Dermatology Series: Skin Tumors & Skin Cancer

The word “tumor” for obvious reasons sets off all sorts of alarms and raises an immediate red flag in one’s mind. Now tumors can be either benign (harmless on their own) or malignant (deadly with passing time). It just so happens that there are several benign tumors of the skin as well as a few malignant ones. But for the sake of simplicity it’s best to categorize skin related masses as vascular tumors & cancer.

Vascular Skin Tumors

Kaposi Sarcoma

Fairly common in AIDS patients (after the HIV has damaged the immune system sufficiently), they're raised & dark spots that cover a segment of the patient's skin. Kaposi can affect other body regions such as the mouth as well. 

Cherry Hemangioma

As the name suggests it looks quite like a cherry. These are benign and are simply associated with being old. Unfortunately, they do not get better.


This is actually a cancer of blood vessels and they tend to occur in areas exposed to the sun (surprise!), particularly the head & neck. The prognosis for angiosarcoma is quite poor.

Strawberry Hemangioma

They look like a larger version of cherry hemangiomas. In contrast, they occur in infants and suddenly get better after a few years. As you would guess, they are benign.

Glomus Tumor

A reddish blue mass that occurs under the fingernails generally. The good news is that they are benign. The bad news… they’re painful.

Skin Cancer


Starting off with the most well-known and deadliest skin cancer out there: melanoma. Like the other two major skin cancers, it is strongly associated with sunlight exposure. What differentiates melanoma from the others is the ability to penetrate deep into the skin and spread throughout the body. There are 5 key things to remember for detecting melanoma early and improving prognosis. They’re known as the ABCDEs: Asymmetry / Border irregularity / Color differences within the mass / Diameter over 6mm / Change over time. In simpler terms, any mole or skin discoloration/mass that begins changing in size, shape or color should be immediately seen by a physician.

Basal Cell Carcinoma

This is actually the most common skin cancer. Once again, skin regions exposed to sunlight are at high risk. Basal cell carcinoma typically looks like a large and rough ulcer that does not improve. The fortunate thing about them is that they usually do not spread and remain invasive within that specific skin region.

Squamous Cell Carcinoma

Again, sunlight exposure is the biggest risk as they are commonly found on the hands or face. Like basal cell carcinoma, they usually do not spread throughout the body and hence have a good prognosis. As mentioned in a previous article, actinic keratosis is a precursor lesion to squamous cell carcinoma and it arises due to prolonged sun exposure.

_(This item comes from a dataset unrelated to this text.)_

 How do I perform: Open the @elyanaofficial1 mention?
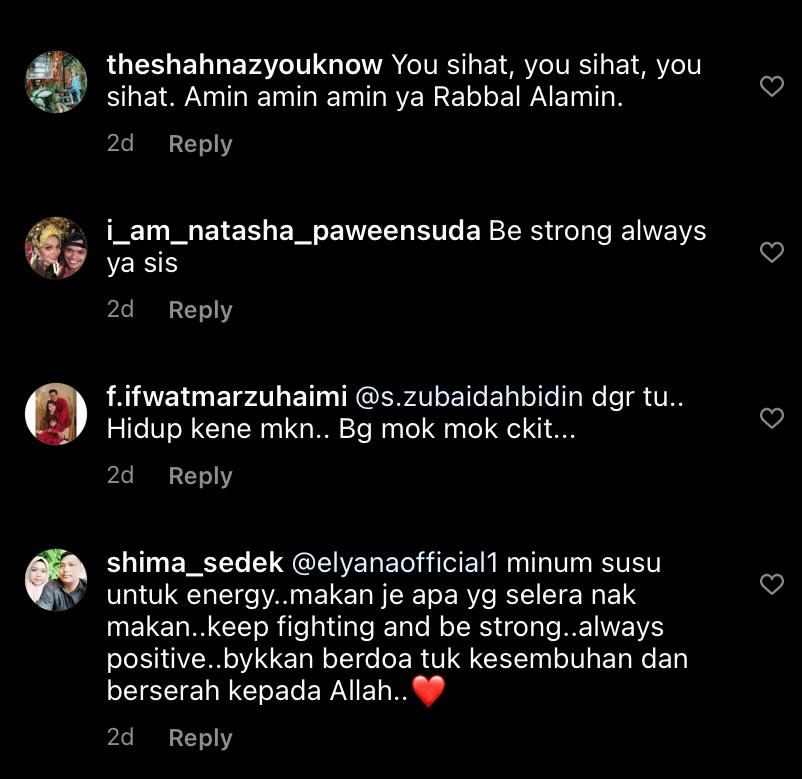coord(395,563)
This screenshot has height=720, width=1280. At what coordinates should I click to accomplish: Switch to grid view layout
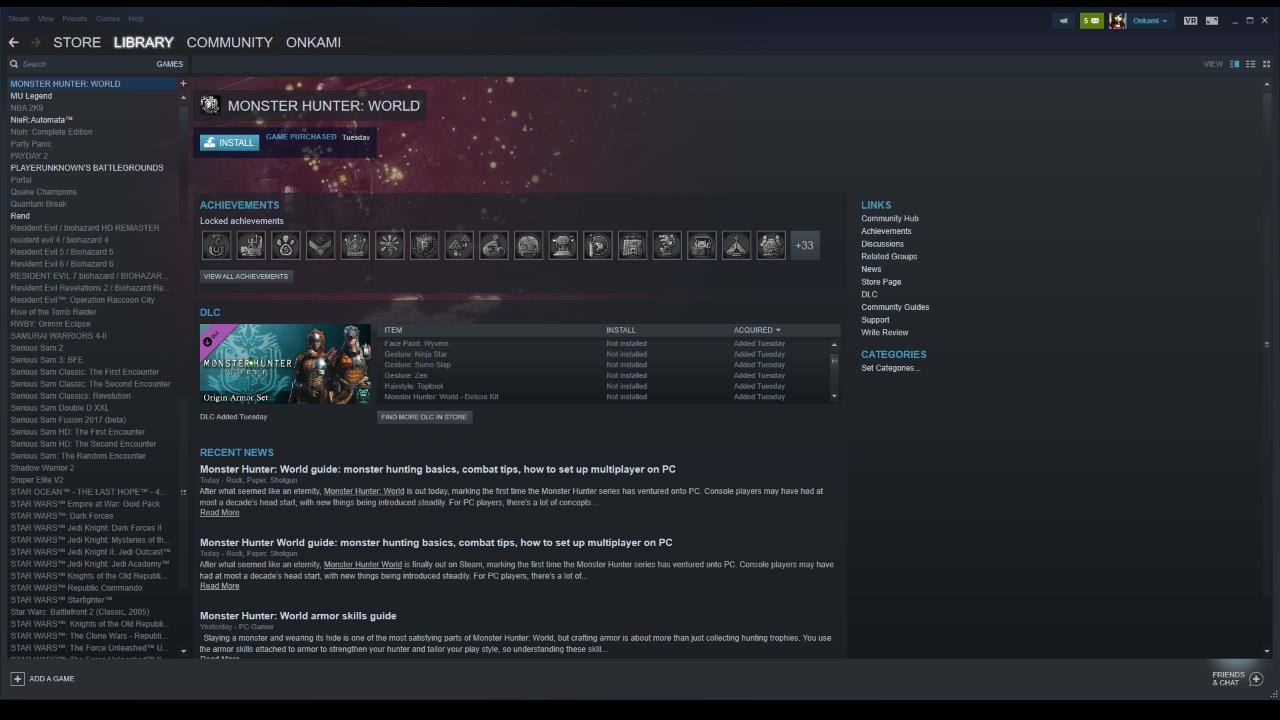tap(1266, 64)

Other skin cancers which are rare: Dermatofibrosarcoma Protuberans & Merkel Cell Carcinoma

Once again, sun exposure has been a key theme in the dermatology series. However, it is important to remember that skin cancers aren’t always the result of sunlight. Other things like arsenic or vitamin D deficiency also elevate one’s risk. And sometimes cancer develops in the absence of any risk factors. The key lesson is to apply that sunscreen & avoid sunlight; but also remember to keep an eye on your skin for abnormalities even if you never go out in the sun and supplement your vitamin D instead.